Repositionnement concurrentiel
Segment | Risque | Opportunité |
Contrats traditionnels peu verts | Perte de parts de marché, baisse de la collecte, désengagement des jeunes clients | Mise à niveau rapide via labels, communication d’impact |
Assureurs mutualistes | Sous‑dimension des équipes private equity | Créer des fonds communs (club deals) pour mutualiser l’expertise |
Acteurs anglo‑saxons à Paris | Avantage initial sur la gestion d’actifs non cotés | Intensifier la concurrence, attirer des capitaux étrangers |
Effet sur la place de Paris
- Création d’indices et d’ETF climat “made in France”, renforçant la profondeur de marché.
- Attraction de capitaux internationaux : +18 % de flux entrants sur les fonds Article 9 domiciliés en France en 2024‑2025.

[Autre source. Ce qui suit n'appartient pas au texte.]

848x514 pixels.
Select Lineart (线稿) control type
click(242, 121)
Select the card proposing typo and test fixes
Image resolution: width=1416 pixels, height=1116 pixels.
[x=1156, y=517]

- Labelisation de hubs régionaux : parcs industriels bas‑carbone en Hauts‑de‑France et Auvergne‑Rhône‑Alpes devenant pôles d’investissement privilégiés.
Externalités positives
- Emploi : +40 000 emplois industriels directs projetés d’ici 2030, sans compter les emplois indirects chez les sous‑traitants.

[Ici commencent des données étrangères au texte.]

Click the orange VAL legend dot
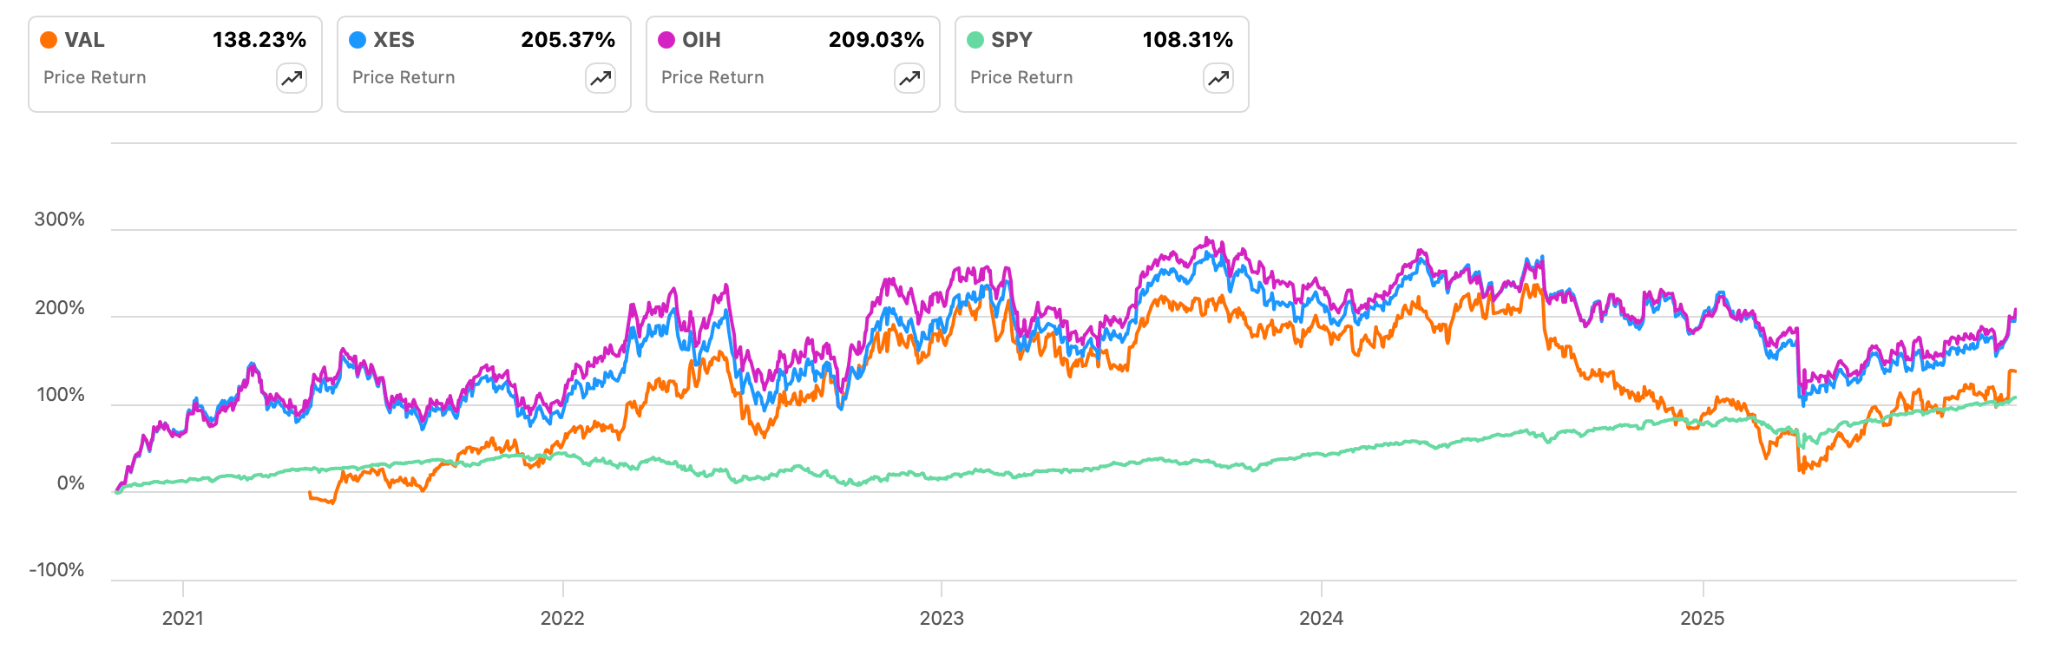 tap(49, 41)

- Innovation : boost du capital‑risque climat français (deal flow x2 entre 2022 et 2025).
- Souveraineté : moindre dépendance aux importations stratégiques (lithium, cellules photovoltaïques) grâce au financement de capacités locales.
En somme, la loi Industrie Verte réoriente la boussole stratégique des assureurs : du pur couple rendement/risque vers un triangle rendement/risque/impact. Ce virage, déjà amorcé sous la pression des critères ESG, devient maintenant réglementaire et devrait ancrer durablement la Place de Paris dans le peloton de tête de la finance durable mondiale.
Conseils pratiques pour optimiser votre contrat
Voici quelques actions immédiates que vous pouvez mettre en place :
- Interrogez votre assureur sur les supports labellisés disponibles.
- Activez la gestion pilotée “industrie verte” si votre horizon et d’environ 8 ans.
- Maintenez 30‑50 % en fonds euros pour la liquidité.
- Réarbitrez régulièrement vos plus‑values vers des fonds verts.
Nos réponses à vos questions
Quel est l’impact de la loi Industrie Verte sur mon ancien contrat d’assurance‑vie ?
Les contrats ouverts avant octobre 2024 ne sont pas forcés d’ajouter la gestion pilotée obligatoire, mais la plupart des assureurs mettent leur gamme à jour ; vous pouvez donc migrer gratuitement vers une version « verte » ou souscrire un nouveau compartiment sans perdre l’antériorité fiscale.
Puis‑je conserver un fonds en euros traditionnel et investir quand même dans l’industrie verte ?
Oui : conservez un socle sécurisé (30‑50 %) en fonds euros et placez le solde sur des UC labellisées ou sur la gestion pilotée verte pour diversifier et soutenir la transition.
Les rendements des fonds verts sont‑ils inférieurs à ceux des fonds classiques ?
Depuis 2018, la performance moyenne des fonds actions climat excède de 0,8 point par an celle des indices larges, mais la volatilité est plus forte ; sur 8‑10 ans, ils demeurent compétitifs.
Comment éviter le greenwashing dans mon contrat ?
Vérifiez la part verte alignée sur la taxonomie, le score carbone publié et l’existence d’un label officiel (Greenfin, ISR). Exigez une méthodologie transparente et un reporting climat régulier.